3) Vibrancy – Vibrancy has to do with how bright or muted a color is. It is very hard to mix vibrancy within a color grouping and get it right, so if you are newer at color, it’s easier to stick with colors of the same vibrancy.

The spokes in the paper above are very vibrant, but the blue background is muted. They work well together because their temperatures are similar. The muted blue works well with that tiny bit of eggplant just to the left of it because they have a similar vibrancy and their temperature is not too different. Their tones are very different from each other — remember, it’s good to have a variety of tones.

But the paper with the spokes and the paper with the pink and mustard stripes are horrible together. They have very little in common — their vibrancy is opposite, their temperatures are different. There just aren’t enough similarities to unite them.

It is possible to have both muted and bright colors within a group (as you can see that it works in the paper with the vibrant spokes but muted background color), and the sooner you master temperature, the sooner you’ll be able to mix vibrancy well.

Most Common Color Problems

When scrapbookers come to me with color challenges on their layouts, the most common problem I see is vibrancy mixes that don’t work. The second most common problem is that the colors are not balanced across the page.
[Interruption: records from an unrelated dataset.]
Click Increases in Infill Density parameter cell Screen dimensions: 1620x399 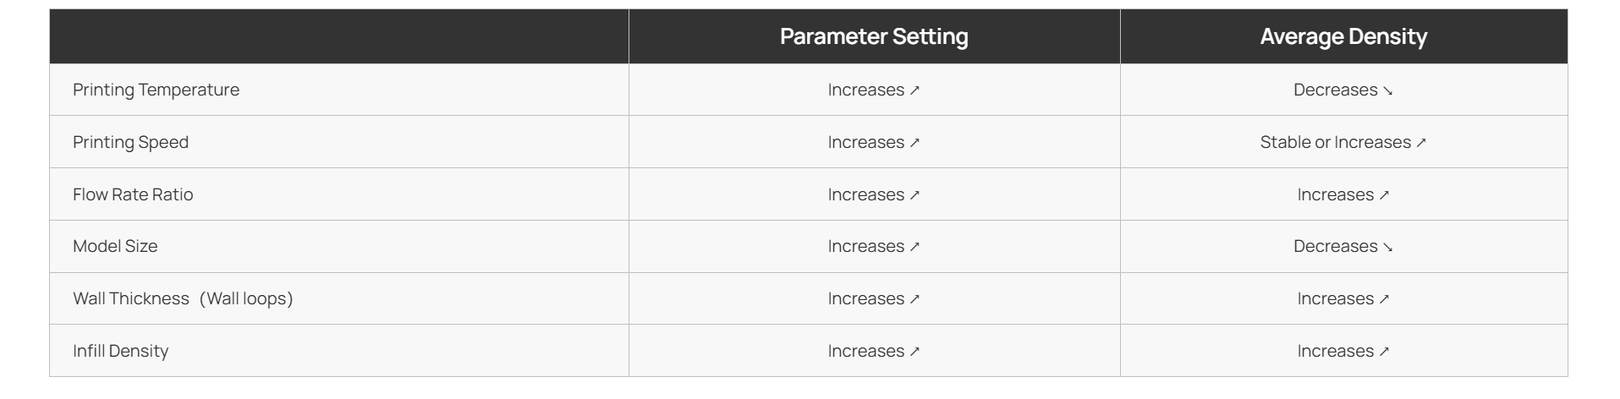pyautogui.click(x=865, y=351)
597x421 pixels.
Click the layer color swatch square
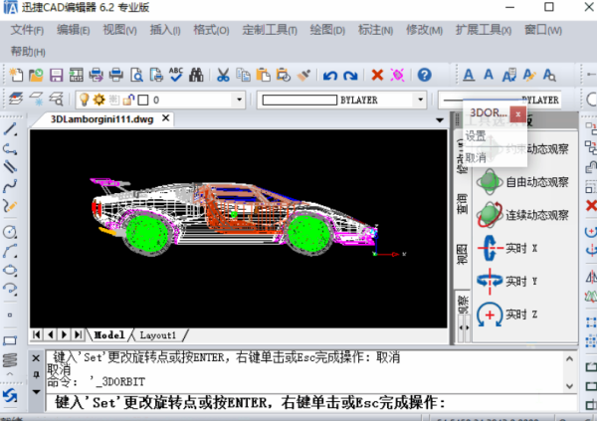142,100
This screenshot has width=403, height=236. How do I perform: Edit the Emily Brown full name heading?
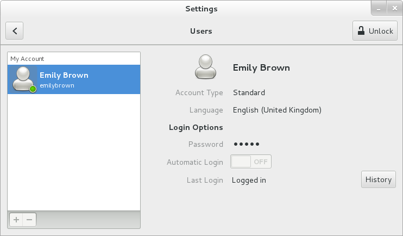pyautogui.click(x=261, y=68)
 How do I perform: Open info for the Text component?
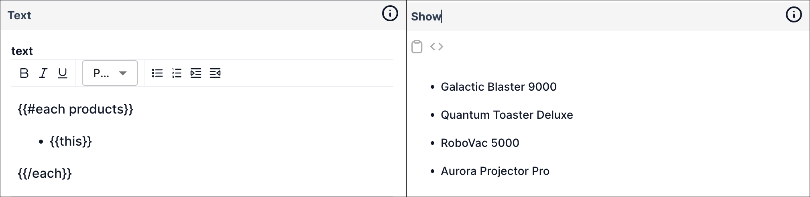pos(390,14)
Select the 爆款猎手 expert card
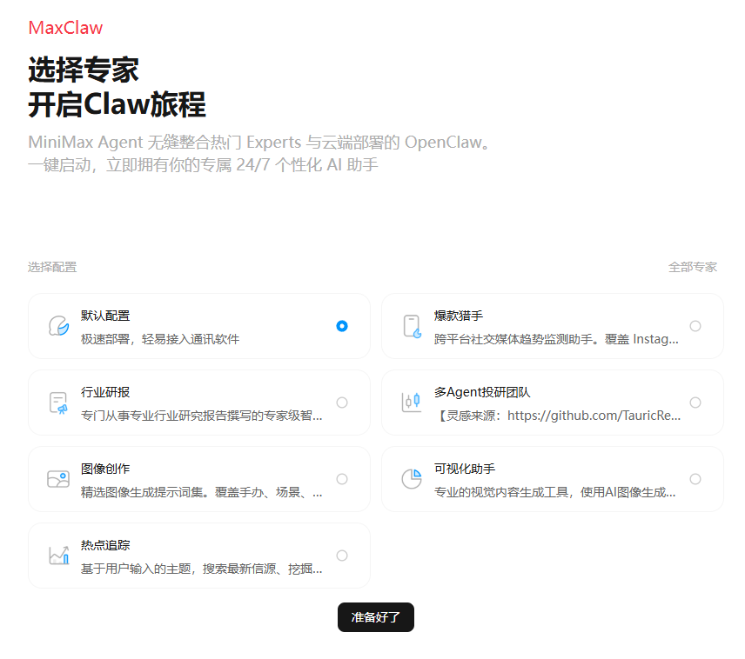This screenshot has height=659, width=745. [x=552, y=326]
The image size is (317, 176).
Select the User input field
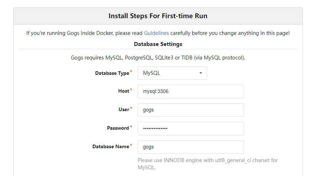[x=190, y=110]
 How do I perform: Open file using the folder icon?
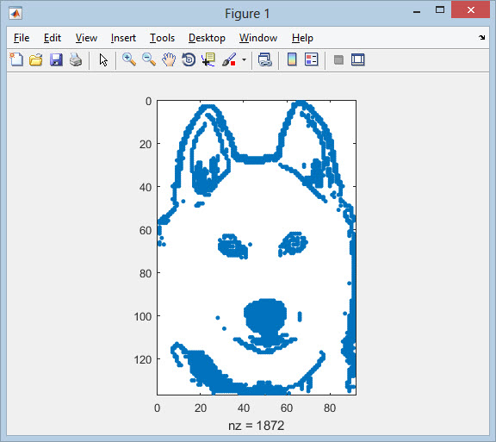[36, 59]
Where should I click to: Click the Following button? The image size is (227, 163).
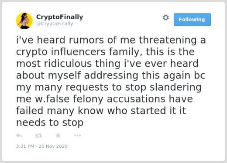point(192,20)
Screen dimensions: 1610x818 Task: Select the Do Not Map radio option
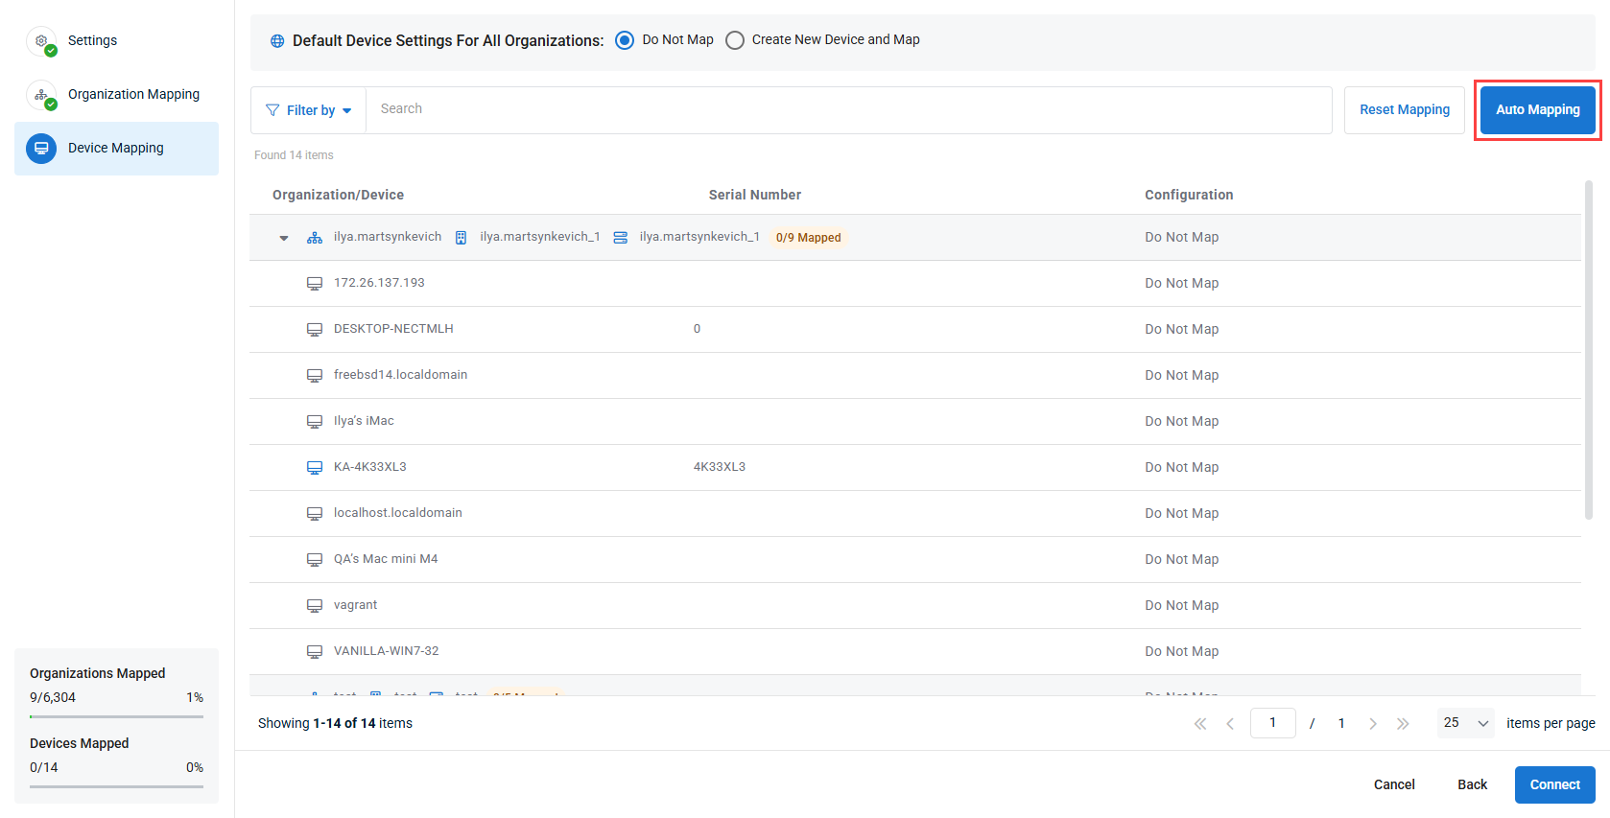(x=625, y=40)
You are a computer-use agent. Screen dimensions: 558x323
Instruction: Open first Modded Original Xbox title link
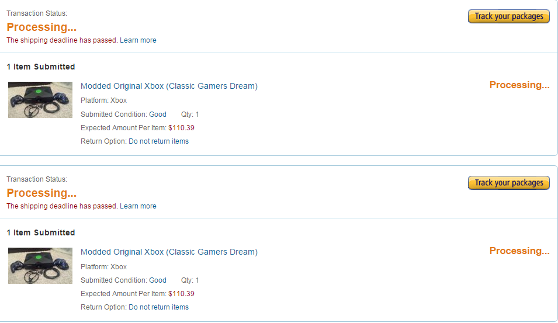point(169,86)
You learn it by seeing it.

  • Would you like to see me take a big mix of papers from different designers and different years and put them together into a beautiful and exciting kit?
  • Want to see examples of papers that work well together and papers that don’t?
  • Do you want tips for making the process easier?
  • Would it help you to see me create a style-vibe for a kit?

Today we released a new video that takes you through my process of making a coordinated kit for an entire album. You’ll not only see these color principles at work, but you’ll also see the inspiration behind achieving a specific style with variety. You’ll see pattern-mixing, choosing or eliminating papers, and you’ll see me assemble a layout from the new kit.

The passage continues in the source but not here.